-------- DATASET RECORDS --------

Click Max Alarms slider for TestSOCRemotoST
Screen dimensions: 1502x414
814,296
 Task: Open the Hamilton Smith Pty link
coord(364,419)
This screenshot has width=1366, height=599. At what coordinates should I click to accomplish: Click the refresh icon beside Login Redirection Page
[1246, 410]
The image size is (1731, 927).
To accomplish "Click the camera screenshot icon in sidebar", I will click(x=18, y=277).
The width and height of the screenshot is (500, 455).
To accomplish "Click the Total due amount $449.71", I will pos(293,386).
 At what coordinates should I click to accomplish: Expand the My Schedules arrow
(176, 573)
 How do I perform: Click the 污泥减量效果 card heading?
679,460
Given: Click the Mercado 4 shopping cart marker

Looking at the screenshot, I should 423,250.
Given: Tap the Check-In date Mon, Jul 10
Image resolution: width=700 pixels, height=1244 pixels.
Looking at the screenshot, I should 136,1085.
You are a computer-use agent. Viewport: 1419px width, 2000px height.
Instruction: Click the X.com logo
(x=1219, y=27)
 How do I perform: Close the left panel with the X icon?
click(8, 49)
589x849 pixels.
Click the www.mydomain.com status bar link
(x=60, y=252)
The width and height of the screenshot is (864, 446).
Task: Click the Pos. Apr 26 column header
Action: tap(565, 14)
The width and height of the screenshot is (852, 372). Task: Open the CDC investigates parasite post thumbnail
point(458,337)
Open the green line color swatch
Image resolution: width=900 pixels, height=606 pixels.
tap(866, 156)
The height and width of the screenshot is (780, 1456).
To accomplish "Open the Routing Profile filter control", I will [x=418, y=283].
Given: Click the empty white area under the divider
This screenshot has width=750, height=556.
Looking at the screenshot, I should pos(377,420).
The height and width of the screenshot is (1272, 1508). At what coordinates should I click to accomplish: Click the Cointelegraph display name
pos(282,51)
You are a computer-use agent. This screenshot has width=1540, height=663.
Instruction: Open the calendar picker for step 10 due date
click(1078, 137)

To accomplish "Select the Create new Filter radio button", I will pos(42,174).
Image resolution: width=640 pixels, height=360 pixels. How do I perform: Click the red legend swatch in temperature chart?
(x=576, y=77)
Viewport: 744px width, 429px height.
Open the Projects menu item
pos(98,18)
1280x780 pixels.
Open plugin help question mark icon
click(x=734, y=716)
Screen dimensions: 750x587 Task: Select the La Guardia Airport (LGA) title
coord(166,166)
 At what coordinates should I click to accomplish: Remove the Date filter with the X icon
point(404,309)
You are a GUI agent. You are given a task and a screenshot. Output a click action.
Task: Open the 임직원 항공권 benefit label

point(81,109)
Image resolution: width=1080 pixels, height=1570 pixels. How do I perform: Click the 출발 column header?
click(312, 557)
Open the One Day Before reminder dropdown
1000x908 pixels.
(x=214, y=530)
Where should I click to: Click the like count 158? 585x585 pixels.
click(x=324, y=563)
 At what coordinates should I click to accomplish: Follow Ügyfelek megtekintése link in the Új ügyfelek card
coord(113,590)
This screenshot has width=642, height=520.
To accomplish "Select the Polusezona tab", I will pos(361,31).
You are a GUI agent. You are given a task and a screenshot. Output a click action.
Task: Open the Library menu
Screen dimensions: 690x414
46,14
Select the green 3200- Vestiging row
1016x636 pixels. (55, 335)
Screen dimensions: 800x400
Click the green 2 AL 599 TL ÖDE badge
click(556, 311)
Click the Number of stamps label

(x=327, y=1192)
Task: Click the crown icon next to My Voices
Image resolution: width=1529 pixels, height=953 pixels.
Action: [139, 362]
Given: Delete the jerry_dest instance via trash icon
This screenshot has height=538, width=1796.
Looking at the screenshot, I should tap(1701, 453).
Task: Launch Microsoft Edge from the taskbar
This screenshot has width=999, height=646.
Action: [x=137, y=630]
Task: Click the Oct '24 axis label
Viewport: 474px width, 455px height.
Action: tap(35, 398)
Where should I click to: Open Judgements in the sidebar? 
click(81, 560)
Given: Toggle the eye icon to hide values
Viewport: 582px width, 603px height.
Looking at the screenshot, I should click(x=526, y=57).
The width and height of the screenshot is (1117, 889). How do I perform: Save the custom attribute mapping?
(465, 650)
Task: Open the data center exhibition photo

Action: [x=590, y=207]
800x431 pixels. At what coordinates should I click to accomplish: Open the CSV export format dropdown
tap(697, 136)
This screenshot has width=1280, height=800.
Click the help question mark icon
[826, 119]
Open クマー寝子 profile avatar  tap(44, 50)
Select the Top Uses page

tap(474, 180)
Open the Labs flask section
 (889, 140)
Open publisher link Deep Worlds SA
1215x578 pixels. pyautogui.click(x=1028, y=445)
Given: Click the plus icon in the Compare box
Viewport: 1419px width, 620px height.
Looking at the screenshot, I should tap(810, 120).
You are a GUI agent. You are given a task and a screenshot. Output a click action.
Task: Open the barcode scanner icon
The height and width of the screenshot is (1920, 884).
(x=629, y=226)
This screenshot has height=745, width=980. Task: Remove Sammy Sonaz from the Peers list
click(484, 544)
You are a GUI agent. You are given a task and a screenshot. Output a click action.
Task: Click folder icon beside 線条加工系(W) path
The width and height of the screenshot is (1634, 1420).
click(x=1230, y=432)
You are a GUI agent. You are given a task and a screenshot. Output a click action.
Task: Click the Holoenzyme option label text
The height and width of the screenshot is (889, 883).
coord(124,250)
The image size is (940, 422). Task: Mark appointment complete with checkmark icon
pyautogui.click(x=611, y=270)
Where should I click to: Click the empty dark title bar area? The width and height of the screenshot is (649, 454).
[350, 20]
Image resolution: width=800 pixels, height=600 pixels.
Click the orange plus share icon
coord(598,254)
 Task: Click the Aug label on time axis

--------

In the entries above, count each line that includes "will" and report the total with no other text.

5